I think the “one day” reference is also an understatement. It could just as well have read, “One nanosecond in Your courts is better than ten million elsewhere.” I say this based on just how great God is. Merely consider that Jesus “upholds the universe by the word of His power,” (Hebrews 1:3) that He is infinite and eternal and that the heavens declare His glory, in other words tell us a little bit about His excellence, and you see that “just one glimpse of His unveiled glory will be enough to send us into spiritual ecstasy that will last forever.” (R.C Sproul – Tabletalk magazine from several years ago)
The psalmist has experienced God as delightful, satisfying and glorious, and as a result wants more of Him. This is a radical counter to what passes as Christian these days and what we all-too-often settle for in our intercourse with God from day to day.
The second part of the verse, “I would rather be a doorkeeper in the house of my God than dwell in the tents of wickedness” is a pretty natural or reasonable outflow to the reality expressed in the first part of the verse. It is reasonable that in his desire to be near his holy and perfect God, in his exposure to Him, he becomes transformed for good purposes. Notice the declaration of humility. “I would rather be a doorkeeper in the house of my God.” Doorkeepers are not talked about nor made much of, but he doesn’t care, because in this lowly serving position he gets to be near God, and that’s the main thing. Again how this stands in stark contrast to the American Church today in which people will more readily fill positions of prominence than they will positions that go largely unnoticed and are not glamorous. When is the last time you saw a PhD serving coffee or a banker working in the nursery?
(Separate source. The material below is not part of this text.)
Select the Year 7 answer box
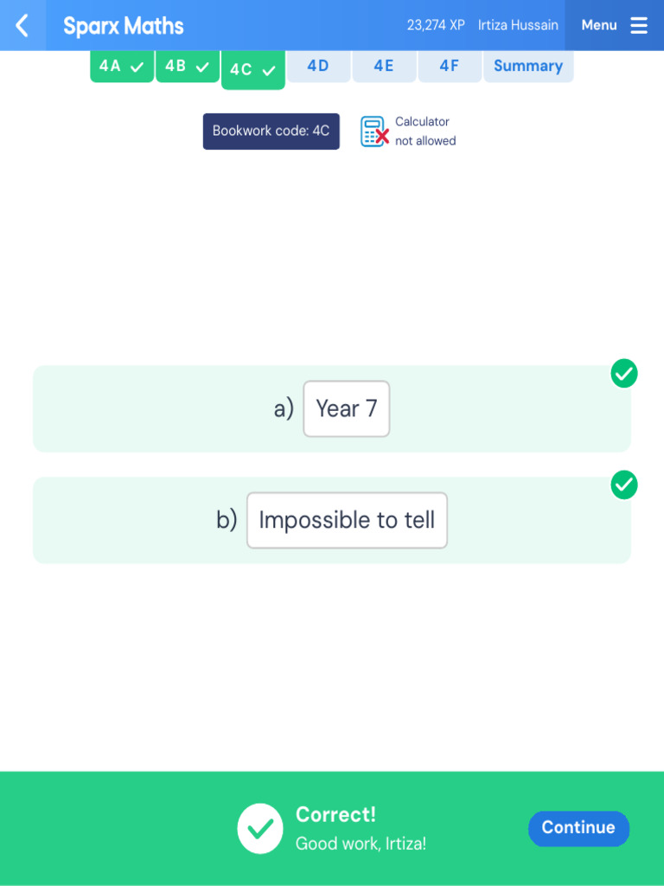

Final point; through authentic intimacy with God, humility grows in the writer, as well as other Godly qualities, one of those being hatred for sin, likely his own, as well as the sin he sees around him. “I would rather do nondescript, unnoticed work for God and receive His favor, His nearness, than observe or take part in what the wicked do.” What goes on in a “tent of wickedness” you ask? Whatever goes on behind closed doors where the understanding is that “no one knows what we’re doing in here, and they never will,” or “if they do find out, who cares, for we’re doing nothing wrong.” That makes for a really big pile of darkness. It makes for abused and neglected kids, abused and neglected wives, broken homes, shattered dreams, and among other things, diseased hearts, minds and/or bodies.
Yet on the other side you see the freedom and beauty of humility, issuing forth from a deep and close and delighted and delightful intimacy with God. In having God, he has everything, and that, in abundance.